MADANINEWS.ID, MAKKAH – Menteri Agama Nasaruddin Umar mengeluarkan peringatan keras kepada masyarakat Indonesia yang berencana berangkat ke Tanah Suci tanpa visa haji. Dalam kunjungannya ke Makkah, Selasa (29/4/2025), Menag menegaskan bahwa pemerintah Arab Saudi memberlakukan aturan yang sangat ketat tahun ini, terutama terkait akses ke Masjidil Haram.
“Saya mengimbau kepada calon jemaah haji non reguler tidak formal, lebih baik berpikir. Sebab, Saudi Arabia tahun ini super ketat. Super super ketat,” tegas Menag di hadapan awak media.
Kementerian Agama menerima laporan adanya oknum yang menawarkan perjalanan ke Makkah tanpa visa resmi haji dengan berbagai iming-iming. Menag meminta masyarakat untuk tidak mudah tergoda, karena risiko yang dihadapi sangat besar.
“(Saat ini), Tanpa visa haji tidak boleh masuk Haram.

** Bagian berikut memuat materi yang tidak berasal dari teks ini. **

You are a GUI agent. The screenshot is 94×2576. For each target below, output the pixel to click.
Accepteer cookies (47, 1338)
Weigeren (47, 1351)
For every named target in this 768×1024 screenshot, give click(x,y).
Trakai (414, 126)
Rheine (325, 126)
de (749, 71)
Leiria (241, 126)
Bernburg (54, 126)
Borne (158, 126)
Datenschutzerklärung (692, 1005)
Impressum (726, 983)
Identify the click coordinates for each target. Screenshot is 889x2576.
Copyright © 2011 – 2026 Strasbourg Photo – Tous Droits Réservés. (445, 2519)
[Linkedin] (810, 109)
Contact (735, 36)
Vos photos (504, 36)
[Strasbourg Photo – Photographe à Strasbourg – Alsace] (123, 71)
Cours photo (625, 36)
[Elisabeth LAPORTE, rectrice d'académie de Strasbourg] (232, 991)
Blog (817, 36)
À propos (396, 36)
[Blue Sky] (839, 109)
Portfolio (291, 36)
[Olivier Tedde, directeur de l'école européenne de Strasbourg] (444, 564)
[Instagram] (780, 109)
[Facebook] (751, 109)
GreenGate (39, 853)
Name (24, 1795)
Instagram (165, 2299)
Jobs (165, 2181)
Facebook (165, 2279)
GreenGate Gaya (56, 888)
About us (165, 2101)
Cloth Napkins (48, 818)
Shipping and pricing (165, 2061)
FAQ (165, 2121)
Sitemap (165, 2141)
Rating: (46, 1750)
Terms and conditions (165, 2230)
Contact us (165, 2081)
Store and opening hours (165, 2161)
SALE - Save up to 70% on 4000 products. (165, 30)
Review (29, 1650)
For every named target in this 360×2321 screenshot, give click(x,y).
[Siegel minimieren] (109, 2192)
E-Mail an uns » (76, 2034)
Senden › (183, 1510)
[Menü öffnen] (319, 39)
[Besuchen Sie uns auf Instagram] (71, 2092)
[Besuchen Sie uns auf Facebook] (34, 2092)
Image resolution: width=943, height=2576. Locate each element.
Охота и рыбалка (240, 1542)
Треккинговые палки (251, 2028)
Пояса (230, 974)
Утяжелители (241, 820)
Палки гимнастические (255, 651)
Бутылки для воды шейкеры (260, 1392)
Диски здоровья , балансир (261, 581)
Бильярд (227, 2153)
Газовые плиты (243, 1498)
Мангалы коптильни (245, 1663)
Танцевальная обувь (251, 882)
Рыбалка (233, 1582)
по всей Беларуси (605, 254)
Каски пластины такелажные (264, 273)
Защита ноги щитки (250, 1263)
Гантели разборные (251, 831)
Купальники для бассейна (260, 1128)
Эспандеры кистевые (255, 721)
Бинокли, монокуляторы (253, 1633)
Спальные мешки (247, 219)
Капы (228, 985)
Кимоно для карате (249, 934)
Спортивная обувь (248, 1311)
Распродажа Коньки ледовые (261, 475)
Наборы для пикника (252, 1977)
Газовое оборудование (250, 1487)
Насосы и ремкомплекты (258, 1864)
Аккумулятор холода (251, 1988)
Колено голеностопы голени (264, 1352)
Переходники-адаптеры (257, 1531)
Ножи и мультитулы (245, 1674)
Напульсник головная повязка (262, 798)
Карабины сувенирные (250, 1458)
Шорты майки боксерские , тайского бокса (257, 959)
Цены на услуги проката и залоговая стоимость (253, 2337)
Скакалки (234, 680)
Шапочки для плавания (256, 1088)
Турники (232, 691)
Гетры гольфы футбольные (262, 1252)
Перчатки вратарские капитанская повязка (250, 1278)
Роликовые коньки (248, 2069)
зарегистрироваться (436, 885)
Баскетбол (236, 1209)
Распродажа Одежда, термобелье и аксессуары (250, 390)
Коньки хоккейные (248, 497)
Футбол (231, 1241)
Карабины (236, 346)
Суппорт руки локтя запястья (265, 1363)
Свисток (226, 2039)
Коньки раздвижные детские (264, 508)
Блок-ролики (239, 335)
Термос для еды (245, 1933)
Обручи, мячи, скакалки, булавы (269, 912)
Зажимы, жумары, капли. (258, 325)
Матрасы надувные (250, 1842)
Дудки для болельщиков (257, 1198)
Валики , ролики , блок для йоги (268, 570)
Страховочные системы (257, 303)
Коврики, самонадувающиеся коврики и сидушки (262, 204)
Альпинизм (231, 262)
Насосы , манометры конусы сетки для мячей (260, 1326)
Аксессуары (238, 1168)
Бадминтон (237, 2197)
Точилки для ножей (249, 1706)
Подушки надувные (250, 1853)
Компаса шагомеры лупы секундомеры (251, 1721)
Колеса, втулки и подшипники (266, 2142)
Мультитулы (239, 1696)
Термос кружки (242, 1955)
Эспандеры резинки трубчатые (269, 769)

Anda lihat kan memasuki Haram tanpa visa haji tidak boleh. Kalau umrah, saat ini bukan waktunya untuk umrah. Turun dari bus dijemput. Kalau tidak ada visa haji disuruh kembali,” sambungnya.
Kunjungan Menag ke Arab Saudi dimulai sejak 26 April lalu dalam rangka menghadiri Konferensi Lembaga Hadis binaan Raja Salman di Madinah. Setelah itu, ia melanjutkan perjalanan ke Makkah untuk menunaikan umrah sekaligus menyapa petugas Penyelenggara Ibadah Haji (PPIH) yang baru tiba.
Situasi di Masjidil Haram saat ini sangat berbeda dibandingkan musim umrah sebelumnya.
“Masjidil Haram tadi malam kosong, orang semuanya bisa mencium Kabah karena tidak ada orang umrah lagi. Sudah tidak ada (jemaah) umrah masuk. Semua yang bisa masuk adalah visa haji,” paparnya.
Menag juga menyoroti dampak buruk yang mungkin dialami jemaah yang nekad berangkat tanpa visa haji resmi.
“Saya mengimbau kepada seluruh jemaah, mungkin ada yang menjanjikan bisa berhaji (tanpa visa haji), lebih baik menghindari dari pada nanti terlunta-lunta nasibnya di sini. Dioper ke sana ke mari, pesawat mau pulang juga tidak ada lagi, hotel sudah penuh semua, akhirnya terlantar di sini,” katanya mengingatkan.
“Tahun lalu beda dengan tahun ini. Sangat super ketat. Jadi lebih baik menghindari kemudaratan yang bisa terjadi. Kita niatnya mencari kepuasan batin malah justru memetik dosa karena mengutuk semuanya orang,”lanjutnya.
Kepada jemaah resmi yang tahun ini mendapat kesempatan berhaji, Menag berpesan agar mereka benar-benar memaksimalkan ibadahnya.
“Orang yang (tahun ini) dipanggil Allah melalui jemaah haji yang formal ini, bersungguh-sungguhlah dalam melakukan ibadah dengan baik. Sebab, belum tentu bisa berhaji lagi di masa yang akan datang karena harus menunggu 48 tahun,” tandasnya.